The problem is as follows:
The figure from below shows the word $\textrm{ROTATOR}$ arranged in a
peculiar way. How many ways can this word be read assuming the equal
least distance from one letter to another?.
The alternatives given in my book are as follows:
$\begin{array}{ll}
1.&\textrm{490 ways}\\
2.&\textrm{480 ways}\\
3.&\textrm{245 ways}\\
4.&\textrm{400 ways}\\
\end{array}$
I noticed that the word is palindromic, hence it can be read back and forth, thus this means that I should account for these possibilites.
In order to keep the right track for this purpose I used an auxiliary numbers atop the letters to account for these as shown in the diagram from below.

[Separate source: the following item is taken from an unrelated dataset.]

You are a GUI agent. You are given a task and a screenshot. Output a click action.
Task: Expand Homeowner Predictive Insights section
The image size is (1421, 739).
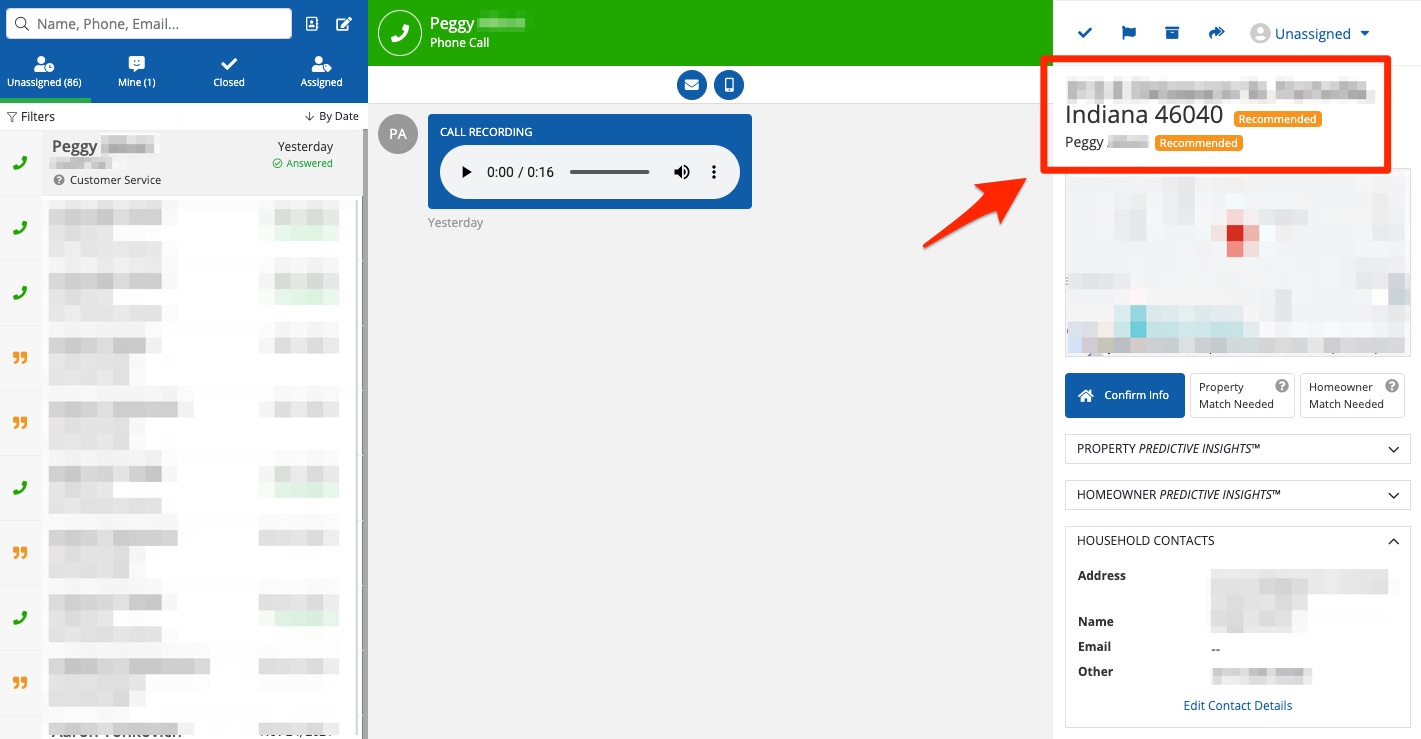(1237, 495)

After doing all of that I reached the conclusion that:
$\textrm{ways}=(74+74+96)\times 2 =488$
But this doesn't appear in any of the alternatives. Did I mess up something or what? Can someone help me here? Please I require a step by step explanation as I feel lost if my method did worked out properly?
Best Answer
Here is a slightly easier argument.
Let's just count how many ways there are to go from an R to an A. The R's on one side give this:
$$R^1 \quad R^1 \quad R^1\\ O^1 \quad O^2 \quad O^2 \quad O^1 \\ T^3 \quad T^4 \quad T^3 \\ A^3 \quad A^7 \quad A^7 \quad A^3$$
Starting at the R's on the other end gives this:
$$A^4 \quad A^7 \quad A^7 \quad A^4 \\ T^1 \quad T^3 \quad T^4 \quad T^3 \quad T^1 \\ O^1 \quad O^2 \quad O^2 \quad O^1 \\ R^1 \quad R^1 \quad R^1$$
Adding those together, there are $7$, $14$, $14$, and $7$ ways to go from any R to each of the central A's. Conversely there are the same number of ways to go from each of those A's back to any R. Combining any R-to-A path with any A-to-R path from the same A we get $7\cdot7+14\cdot14+14\cdot14+7\cdot7 = 490$.